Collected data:

########################################

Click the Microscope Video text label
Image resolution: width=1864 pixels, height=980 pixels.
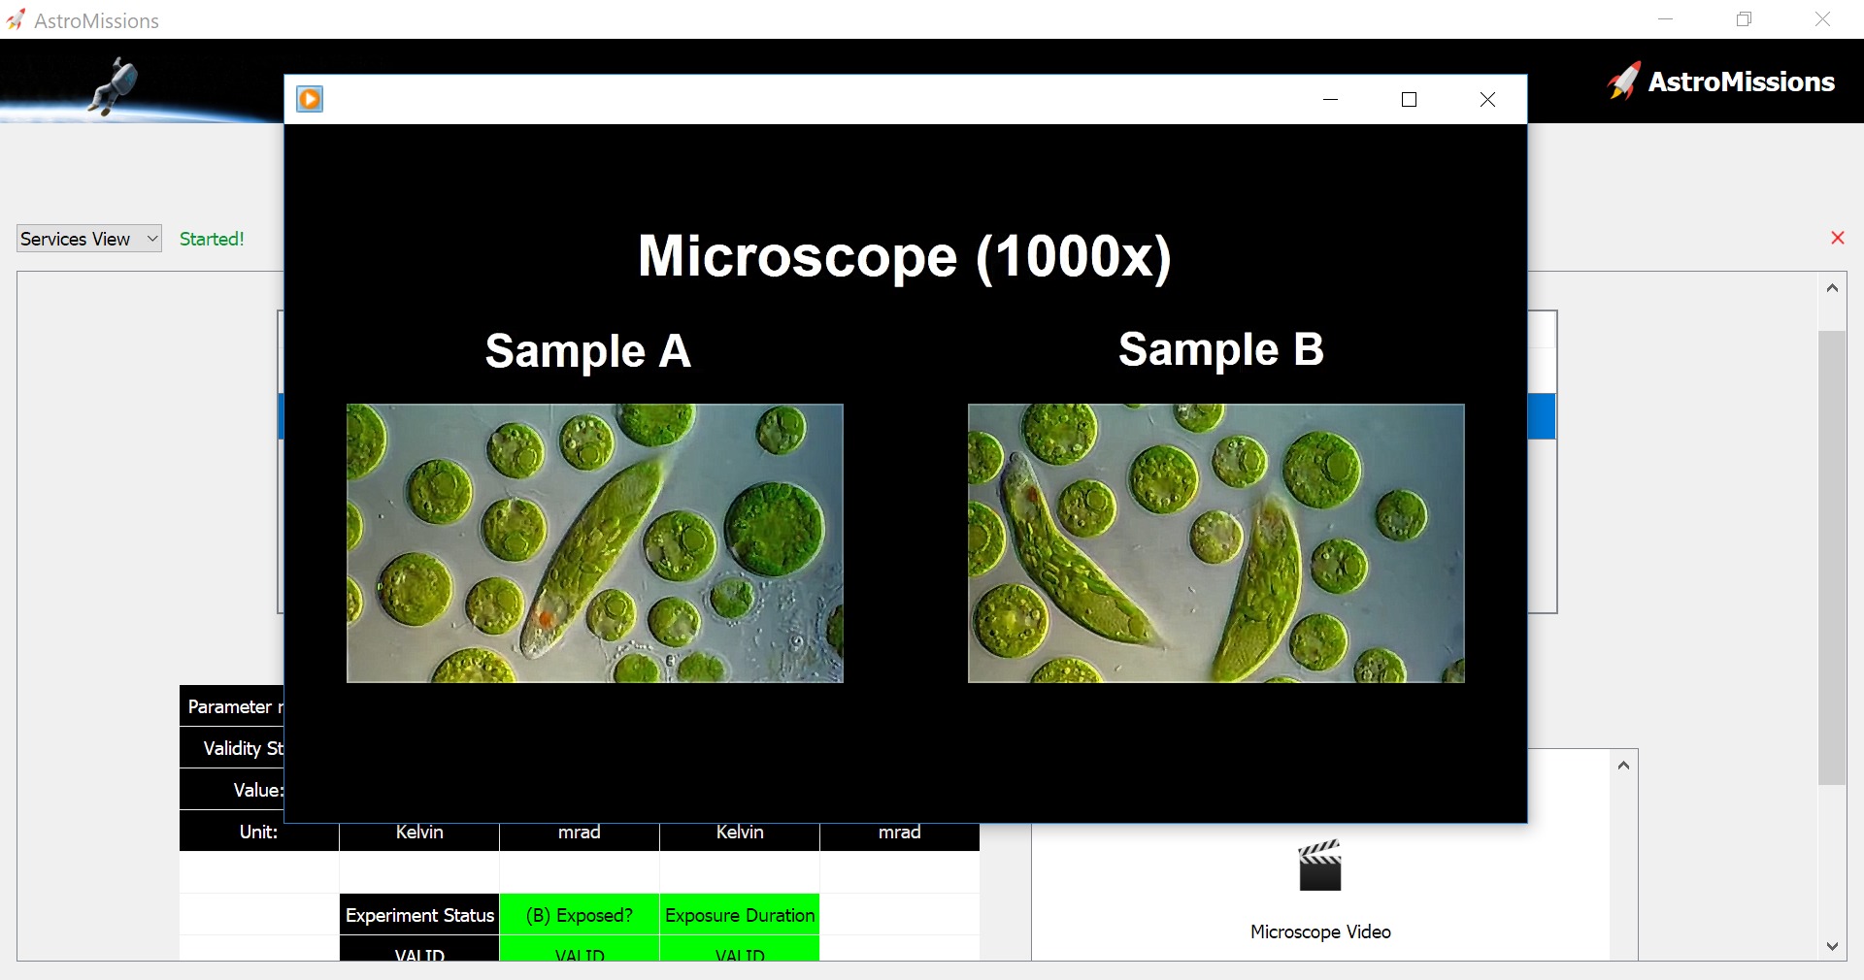[x=1320, y=931]
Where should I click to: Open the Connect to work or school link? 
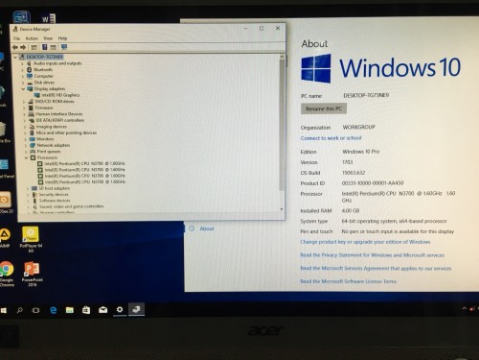[x=331, y=138]
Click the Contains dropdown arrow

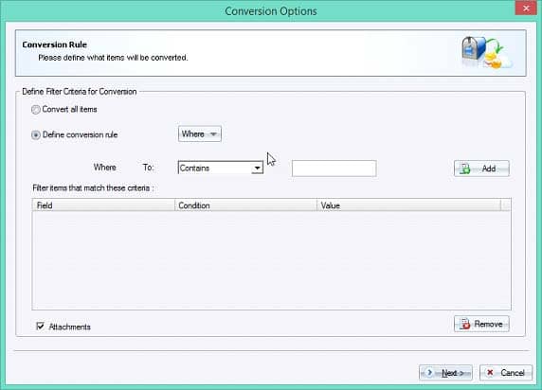[x=257, y=168]
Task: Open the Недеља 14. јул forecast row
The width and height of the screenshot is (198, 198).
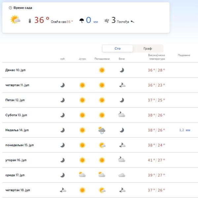Action: (x=17, y=130)
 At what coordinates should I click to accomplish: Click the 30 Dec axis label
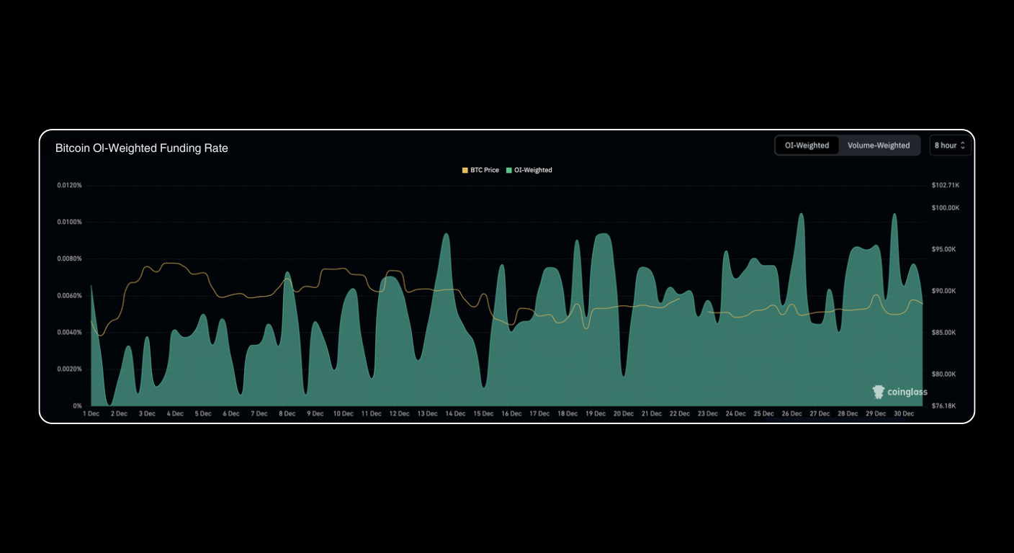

########################################

- [WHAT YOU SHOULD DO]:
Which lines above include "label"? Show each of them by copying it.

- [ANSWER TO THE PROBLEM]:
Click the Microscope Video text label
 At what coordinates should I click to accomplish: Click the 30 Dec axis label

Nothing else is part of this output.